• United States



Open-source tool to ease security researchers’ quest for secrecy

Jul 16, 20132 mins
Application SecurityCybercrimePrivacy

To be presented and released at Black Hat, CrowdStrike's Tortilla delivers to researchers much-needed anonymity on Windows machines

Security startup CrowdStrike plans to release this month an open-source tool that makes it easier for researchers to secretly monitor malware communications with a command-and-control server.

Called Tortilla, the tool will be available for free on CrowdStrike’s Website July 31, the day it is presented by developer Jason Geffner at the Black Hat USA conference in Las Vegas, Nev. The release will include the source code and an executable.

Tortilla corrects the unique hurdles in using Windows workstations for clandestine malware research.
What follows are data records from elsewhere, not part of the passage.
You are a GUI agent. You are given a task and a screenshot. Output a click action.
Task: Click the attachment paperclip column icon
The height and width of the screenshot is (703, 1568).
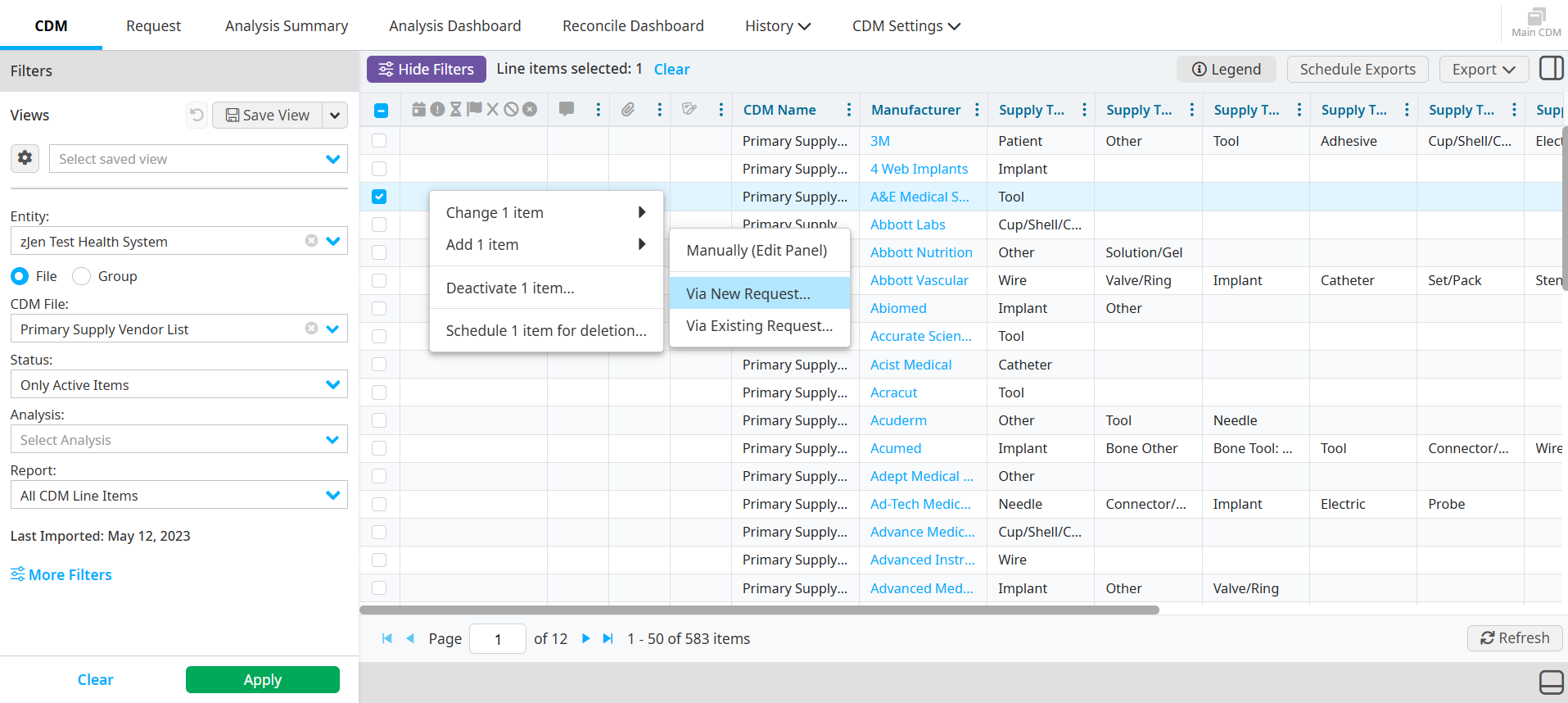[x=628, y=109]
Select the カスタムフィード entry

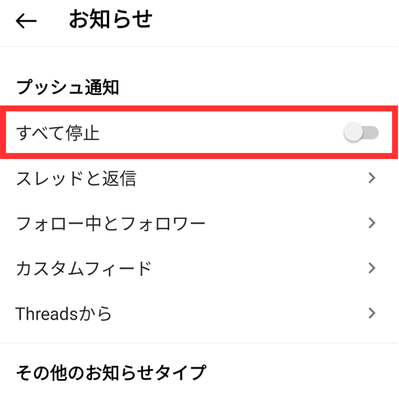[199, 268]
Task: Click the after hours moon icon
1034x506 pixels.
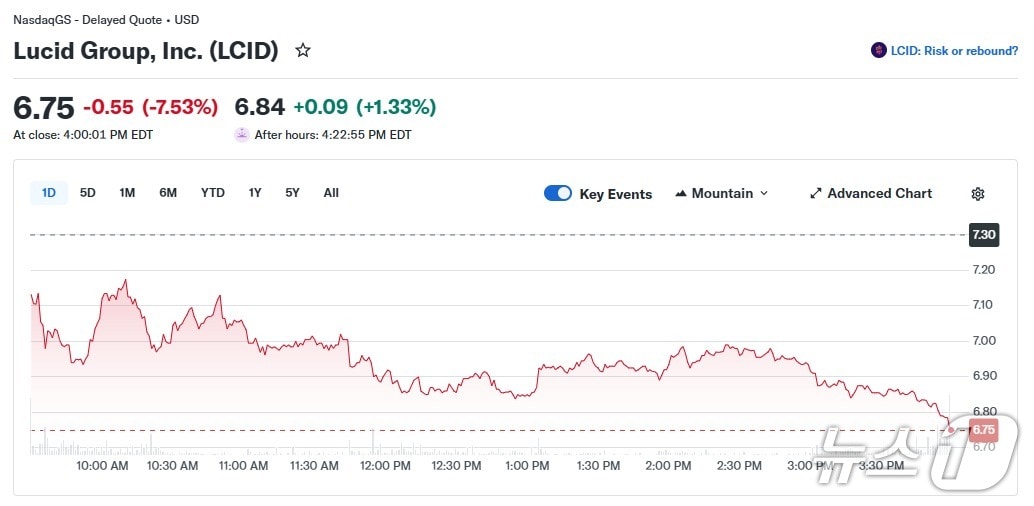Action: click(242, 135)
The problem stems from Windows’ limitations in supporting Tor, an online anonymity network.

Researchers use Tor to hide their computers’ IP addresses while monitoring communications between malware and a C&C server and observing the malicious payloads uploaded by the latter.
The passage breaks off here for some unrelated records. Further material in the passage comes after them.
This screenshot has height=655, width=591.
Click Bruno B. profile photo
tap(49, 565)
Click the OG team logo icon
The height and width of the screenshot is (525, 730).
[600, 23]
Anonymity is important because researchers do not want to tip off criminals or hackers working for nation states that they are being watched. Doing so could lead to the subjects denying access to the server, feeding false information to the researcher or taking down the server completely.

“They can do anything they want to misdirect us or mislead us,” Geffner said.

The malware creators, who are often tied to organized crime groups, could also trace the IP address directly to the researcher, if he’s using a home computer, or the company he works for.  

[Also see (premium): Black Hat targets the C-level]

“The more that we keep secret, the better,” Geffner said.

The problem researchers face on Windows stems from the operating system’s lack of native support for Socket Secure (SOCKS), which is the Internet protocol Tor uses to route network packets through proxies in order to hide the originating computer. 

To get around the problem researchers will use other hardware or run the malware on a different operating system running on a virtual machine. VMs are often used to run malware in order to seal it off from the rest of the computer and its software.

Tortilla enables the researcher to use Tor on any Windows computer running XP or later without jumping through hoops. In addition, researchers can use any browser or plugin and any networking software. Tor normally supports only a special version of Firefox.

CloudStrike plans to provide Tortilla with no strings attached, Geffner said. “[Researchers] are free to use it as they like.”